[What you are asked to do] Look for "Training" in the records and copy every line that has it.

[Entries shown]
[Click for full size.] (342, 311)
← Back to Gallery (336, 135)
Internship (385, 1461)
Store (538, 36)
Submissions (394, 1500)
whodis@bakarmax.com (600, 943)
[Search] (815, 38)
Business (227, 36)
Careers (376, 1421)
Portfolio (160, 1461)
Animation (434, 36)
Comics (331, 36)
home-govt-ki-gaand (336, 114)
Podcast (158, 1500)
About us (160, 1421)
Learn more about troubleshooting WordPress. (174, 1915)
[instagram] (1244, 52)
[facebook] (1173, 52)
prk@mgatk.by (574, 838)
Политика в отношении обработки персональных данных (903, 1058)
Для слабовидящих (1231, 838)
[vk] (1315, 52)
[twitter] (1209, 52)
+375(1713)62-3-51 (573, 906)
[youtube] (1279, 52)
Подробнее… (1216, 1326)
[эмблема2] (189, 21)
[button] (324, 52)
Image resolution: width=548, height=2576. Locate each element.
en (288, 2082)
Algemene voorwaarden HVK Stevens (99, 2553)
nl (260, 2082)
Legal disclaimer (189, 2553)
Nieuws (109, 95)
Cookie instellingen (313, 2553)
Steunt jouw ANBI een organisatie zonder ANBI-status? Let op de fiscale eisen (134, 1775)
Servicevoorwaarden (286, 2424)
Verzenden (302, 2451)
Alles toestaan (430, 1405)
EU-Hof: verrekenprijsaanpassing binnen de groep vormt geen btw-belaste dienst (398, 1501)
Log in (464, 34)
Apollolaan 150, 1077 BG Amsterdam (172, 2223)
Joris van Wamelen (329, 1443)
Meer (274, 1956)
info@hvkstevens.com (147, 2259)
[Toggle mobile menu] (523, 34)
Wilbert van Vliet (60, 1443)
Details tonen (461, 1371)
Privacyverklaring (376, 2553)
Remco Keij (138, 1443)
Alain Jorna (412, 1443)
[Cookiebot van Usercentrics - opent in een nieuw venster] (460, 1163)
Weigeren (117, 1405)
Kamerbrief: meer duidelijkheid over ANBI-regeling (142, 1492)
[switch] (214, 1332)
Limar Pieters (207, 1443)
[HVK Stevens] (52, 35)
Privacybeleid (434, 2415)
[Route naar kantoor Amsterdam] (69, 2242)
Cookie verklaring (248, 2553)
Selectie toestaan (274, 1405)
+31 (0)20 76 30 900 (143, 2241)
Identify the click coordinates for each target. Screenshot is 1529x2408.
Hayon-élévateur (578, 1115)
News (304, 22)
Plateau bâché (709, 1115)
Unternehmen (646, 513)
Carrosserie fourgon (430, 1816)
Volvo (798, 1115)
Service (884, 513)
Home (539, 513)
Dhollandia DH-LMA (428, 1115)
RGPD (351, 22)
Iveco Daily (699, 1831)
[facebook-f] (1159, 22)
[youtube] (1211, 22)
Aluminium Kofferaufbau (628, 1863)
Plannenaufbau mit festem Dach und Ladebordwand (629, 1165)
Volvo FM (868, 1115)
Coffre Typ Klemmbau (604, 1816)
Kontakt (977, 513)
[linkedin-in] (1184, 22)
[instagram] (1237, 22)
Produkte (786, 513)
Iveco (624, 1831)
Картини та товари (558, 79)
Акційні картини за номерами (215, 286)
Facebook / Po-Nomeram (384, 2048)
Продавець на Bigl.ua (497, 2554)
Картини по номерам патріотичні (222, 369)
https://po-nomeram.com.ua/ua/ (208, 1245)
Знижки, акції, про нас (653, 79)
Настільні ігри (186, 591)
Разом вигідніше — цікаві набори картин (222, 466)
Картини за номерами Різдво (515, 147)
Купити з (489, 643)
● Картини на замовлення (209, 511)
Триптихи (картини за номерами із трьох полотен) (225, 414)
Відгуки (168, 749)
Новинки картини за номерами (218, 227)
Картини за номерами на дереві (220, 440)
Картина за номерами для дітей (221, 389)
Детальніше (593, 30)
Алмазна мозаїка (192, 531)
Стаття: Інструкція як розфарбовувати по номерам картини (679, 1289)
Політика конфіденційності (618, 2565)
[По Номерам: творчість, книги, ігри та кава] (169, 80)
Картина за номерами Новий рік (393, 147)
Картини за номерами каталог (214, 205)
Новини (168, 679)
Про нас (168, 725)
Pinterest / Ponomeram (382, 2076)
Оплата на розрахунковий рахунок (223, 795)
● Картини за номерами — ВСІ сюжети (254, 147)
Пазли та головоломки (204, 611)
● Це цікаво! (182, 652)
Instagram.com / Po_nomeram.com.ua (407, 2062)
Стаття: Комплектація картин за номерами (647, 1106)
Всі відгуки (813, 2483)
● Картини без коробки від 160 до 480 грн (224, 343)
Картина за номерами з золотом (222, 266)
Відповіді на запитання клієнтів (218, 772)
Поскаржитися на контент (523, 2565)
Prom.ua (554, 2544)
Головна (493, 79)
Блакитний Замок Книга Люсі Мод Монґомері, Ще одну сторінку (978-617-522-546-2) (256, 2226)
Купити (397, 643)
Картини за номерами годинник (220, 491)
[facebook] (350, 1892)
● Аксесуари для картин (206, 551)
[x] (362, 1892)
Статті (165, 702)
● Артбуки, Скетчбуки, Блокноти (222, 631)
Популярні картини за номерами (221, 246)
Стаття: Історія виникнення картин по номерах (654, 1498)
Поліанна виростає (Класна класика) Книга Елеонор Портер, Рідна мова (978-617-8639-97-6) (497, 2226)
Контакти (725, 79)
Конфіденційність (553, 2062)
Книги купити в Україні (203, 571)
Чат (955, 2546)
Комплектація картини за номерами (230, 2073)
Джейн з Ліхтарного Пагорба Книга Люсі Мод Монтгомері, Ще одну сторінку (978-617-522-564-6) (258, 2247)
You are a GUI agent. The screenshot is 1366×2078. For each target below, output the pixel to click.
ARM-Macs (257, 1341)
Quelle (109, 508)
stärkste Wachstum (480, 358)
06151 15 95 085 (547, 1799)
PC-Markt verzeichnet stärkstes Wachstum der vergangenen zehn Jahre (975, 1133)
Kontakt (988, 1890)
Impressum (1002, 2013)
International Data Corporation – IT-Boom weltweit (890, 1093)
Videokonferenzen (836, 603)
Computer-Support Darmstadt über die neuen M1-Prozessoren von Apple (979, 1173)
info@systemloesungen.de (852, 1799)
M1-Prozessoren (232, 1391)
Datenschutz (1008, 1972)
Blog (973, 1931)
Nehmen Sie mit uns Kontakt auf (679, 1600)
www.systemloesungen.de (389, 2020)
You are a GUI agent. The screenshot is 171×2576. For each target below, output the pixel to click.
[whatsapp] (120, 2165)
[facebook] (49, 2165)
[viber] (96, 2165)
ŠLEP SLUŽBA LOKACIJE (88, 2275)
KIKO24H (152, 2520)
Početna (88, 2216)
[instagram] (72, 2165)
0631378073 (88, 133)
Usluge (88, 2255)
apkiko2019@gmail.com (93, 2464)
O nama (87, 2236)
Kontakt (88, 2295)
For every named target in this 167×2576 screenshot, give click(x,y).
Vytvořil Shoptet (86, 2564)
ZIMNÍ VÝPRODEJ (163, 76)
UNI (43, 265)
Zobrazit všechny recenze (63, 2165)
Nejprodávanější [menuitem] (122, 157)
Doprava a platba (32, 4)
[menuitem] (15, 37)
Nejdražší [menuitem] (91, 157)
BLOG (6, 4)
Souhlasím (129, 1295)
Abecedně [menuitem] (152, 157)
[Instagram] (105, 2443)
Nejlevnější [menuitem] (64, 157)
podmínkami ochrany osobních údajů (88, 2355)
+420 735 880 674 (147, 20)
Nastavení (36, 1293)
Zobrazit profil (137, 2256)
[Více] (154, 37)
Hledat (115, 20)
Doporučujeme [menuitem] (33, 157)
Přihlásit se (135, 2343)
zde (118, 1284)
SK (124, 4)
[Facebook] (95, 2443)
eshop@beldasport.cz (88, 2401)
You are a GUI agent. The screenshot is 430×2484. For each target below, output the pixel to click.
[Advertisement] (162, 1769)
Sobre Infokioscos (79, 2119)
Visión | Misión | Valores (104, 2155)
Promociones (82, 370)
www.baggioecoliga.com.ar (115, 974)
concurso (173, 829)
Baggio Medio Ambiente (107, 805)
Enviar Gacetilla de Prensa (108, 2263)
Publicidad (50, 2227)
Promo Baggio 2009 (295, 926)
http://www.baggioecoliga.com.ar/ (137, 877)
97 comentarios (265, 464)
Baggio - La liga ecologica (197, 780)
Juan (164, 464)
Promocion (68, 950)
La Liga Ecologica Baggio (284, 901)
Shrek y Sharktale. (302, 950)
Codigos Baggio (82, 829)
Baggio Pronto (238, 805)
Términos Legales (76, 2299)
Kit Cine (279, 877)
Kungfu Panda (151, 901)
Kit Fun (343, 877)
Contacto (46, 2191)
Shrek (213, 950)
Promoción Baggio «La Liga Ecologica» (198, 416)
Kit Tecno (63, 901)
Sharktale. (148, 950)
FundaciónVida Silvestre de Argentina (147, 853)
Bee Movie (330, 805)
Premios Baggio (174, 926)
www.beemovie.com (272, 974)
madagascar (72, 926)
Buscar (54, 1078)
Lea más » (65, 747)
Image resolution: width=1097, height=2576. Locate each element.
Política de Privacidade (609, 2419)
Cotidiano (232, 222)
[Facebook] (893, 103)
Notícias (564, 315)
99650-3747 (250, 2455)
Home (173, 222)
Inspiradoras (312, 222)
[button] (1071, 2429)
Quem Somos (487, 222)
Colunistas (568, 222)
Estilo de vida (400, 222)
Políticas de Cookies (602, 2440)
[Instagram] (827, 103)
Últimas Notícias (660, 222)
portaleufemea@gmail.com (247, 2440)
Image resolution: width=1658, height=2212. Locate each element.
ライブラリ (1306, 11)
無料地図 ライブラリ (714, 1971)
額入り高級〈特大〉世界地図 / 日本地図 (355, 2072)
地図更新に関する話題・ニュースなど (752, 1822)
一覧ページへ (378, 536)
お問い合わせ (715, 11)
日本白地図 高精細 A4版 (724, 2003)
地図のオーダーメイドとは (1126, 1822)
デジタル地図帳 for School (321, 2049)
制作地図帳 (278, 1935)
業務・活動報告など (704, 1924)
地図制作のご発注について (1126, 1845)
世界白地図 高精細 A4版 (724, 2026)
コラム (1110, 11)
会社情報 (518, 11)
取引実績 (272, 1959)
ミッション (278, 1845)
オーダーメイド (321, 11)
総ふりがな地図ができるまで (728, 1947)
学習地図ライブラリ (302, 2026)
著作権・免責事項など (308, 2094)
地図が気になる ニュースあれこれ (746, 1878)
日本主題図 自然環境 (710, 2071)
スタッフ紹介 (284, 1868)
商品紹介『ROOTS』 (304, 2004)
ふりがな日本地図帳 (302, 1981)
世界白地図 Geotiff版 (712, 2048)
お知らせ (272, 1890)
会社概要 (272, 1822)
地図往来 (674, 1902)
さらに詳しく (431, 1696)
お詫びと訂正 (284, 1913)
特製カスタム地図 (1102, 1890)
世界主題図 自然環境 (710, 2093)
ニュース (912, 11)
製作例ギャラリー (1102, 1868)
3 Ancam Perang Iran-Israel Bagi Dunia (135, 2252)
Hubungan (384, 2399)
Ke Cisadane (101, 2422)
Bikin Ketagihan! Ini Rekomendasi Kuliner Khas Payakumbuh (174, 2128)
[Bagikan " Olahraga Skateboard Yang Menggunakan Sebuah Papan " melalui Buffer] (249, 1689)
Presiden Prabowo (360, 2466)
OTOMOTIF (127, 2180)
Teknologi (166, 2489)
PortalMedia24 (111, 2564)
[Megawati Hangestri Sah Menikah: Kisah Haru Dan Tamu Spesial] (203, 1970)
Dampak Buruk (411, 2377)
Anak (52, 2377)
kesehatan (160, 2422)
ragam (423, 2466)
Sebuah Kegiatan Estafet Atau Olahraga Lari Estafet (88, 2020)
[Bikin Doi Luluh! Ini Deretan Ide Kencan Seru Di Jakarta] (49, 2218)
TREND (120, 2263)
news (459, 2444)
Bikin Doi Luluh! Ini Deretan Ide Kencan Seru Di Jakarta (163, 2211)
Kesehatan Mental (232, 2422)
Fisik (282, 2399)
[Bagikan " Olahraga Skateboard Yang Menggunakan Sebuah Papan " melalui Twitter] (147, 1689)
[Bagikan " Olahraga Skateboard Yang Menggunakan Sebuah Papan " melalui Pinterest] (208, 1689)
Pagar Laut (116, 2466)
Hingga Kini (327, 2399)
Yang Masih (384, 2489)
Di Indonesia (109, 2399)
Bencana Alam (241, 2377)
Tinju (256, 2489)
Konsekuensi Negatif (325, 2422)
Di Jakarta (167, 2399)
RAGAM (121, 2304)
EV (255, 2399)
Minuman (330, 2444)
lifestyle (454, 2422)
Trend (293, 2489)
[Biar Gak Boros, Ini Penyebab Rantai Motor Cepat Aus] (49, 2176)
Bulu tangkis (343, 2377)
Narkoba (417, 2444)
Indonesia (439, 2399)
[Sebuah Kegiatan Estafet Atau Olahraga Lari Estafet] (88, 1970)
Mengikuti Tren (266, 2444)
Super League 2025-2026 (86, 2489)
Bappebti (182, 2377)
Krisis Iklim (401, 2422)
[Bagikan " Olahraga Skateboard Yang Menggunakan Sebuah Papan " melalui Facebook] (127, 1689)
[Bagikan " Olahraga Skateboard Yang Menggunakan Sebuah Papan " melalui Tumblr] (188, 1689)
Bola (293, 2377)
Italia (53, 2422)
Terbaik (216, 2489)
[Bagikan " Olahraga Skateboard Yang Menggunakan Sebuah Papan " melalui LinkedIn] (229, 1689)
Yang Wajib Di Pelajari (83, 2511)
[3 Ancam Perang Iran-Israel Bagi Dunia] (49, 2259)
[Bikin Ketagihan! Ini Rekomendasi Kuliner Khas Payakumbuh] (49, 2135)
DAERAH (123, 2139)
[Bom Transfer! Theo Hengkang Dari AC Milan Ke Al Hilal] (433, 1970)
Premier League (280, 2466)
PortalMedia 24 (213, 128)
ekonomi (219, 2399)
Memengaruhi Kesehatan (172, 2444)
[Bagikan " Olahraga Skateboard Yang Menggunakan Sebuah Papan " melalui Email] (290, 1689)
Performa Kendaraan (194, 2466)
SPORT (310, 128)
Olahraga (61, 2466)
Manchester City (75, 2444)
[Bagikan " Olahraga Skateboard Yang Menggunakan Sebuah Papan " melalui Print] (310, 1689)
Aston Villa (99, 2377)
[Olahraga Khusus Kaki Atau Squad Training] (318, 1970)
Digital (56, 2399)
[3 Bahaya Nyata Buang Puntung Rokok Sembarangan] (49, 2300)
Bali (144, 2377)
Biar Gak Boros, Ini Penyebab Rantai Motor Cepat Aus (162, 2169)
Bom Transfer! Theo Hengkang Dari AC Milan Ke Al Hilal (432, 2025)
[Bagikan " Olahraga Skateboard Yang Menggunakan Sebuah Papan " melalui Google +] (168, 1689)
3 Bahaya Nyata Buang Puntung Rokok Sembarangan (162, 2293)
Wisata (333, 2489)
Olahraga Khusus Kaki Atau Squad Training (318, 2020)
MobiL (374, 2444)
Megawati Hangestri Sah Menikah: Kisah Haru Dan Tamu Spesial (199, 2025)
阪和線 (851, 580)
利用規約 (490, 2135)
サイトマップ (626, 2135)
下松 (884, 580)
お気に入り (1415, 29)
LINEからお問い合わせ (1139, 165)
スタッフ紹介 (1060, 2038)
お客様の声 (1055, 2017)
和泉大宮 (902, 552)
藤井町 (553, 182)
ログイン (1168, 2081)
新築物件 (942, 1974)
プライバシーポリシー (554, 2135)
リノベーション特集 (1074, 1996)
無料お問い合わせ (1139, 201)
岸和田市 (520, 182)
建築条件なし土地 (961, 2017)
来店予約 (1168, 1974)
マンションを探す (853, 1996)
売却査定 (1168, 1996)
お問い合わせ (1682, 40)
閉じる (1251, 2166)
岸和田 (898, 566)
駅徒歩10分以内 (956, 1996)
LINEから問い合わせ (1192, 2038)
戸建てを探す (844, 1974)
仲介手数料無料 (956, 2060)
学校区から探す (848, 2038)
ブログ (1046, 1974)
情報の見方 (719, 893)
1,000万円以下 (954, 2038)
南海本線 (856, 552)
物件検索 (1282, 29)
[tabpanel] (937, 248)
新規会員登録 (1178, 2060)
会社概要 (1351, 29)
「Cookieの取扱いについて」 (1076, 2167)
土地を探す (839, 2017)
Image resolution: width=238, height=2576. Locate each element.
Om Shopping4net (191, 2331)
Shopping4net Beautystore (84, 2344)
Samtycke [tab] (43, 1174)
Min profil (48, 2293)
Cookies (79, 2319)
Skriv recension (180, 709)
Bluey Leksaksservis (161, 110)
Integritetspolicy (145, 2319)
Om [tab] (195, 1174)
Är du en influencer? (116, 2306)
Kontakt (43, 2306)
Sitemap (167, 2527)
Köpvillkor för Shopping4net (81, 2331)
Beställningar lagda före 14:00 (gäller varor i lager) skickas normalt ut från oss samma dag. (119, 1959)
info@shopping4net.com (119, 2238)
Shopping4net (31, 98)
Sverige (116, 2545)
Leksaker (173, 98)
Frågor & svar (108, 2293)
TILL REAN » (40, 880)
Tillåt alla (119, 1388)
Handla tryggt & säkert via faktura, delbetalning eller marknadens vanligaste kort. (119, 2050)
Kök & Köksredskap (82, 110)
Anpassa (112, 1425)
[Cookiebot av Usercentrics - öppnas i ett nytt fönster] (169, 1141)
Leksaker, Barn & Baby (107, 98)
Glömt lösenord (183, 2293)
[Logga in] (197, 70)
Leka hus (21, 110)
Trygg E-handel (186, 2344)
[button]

[Written response]
[Olahraga Khusus Kaki Atau Squad Training] (318, 1970)
Olahraga Khusus Kaki Atau Squad Training (318, 2020)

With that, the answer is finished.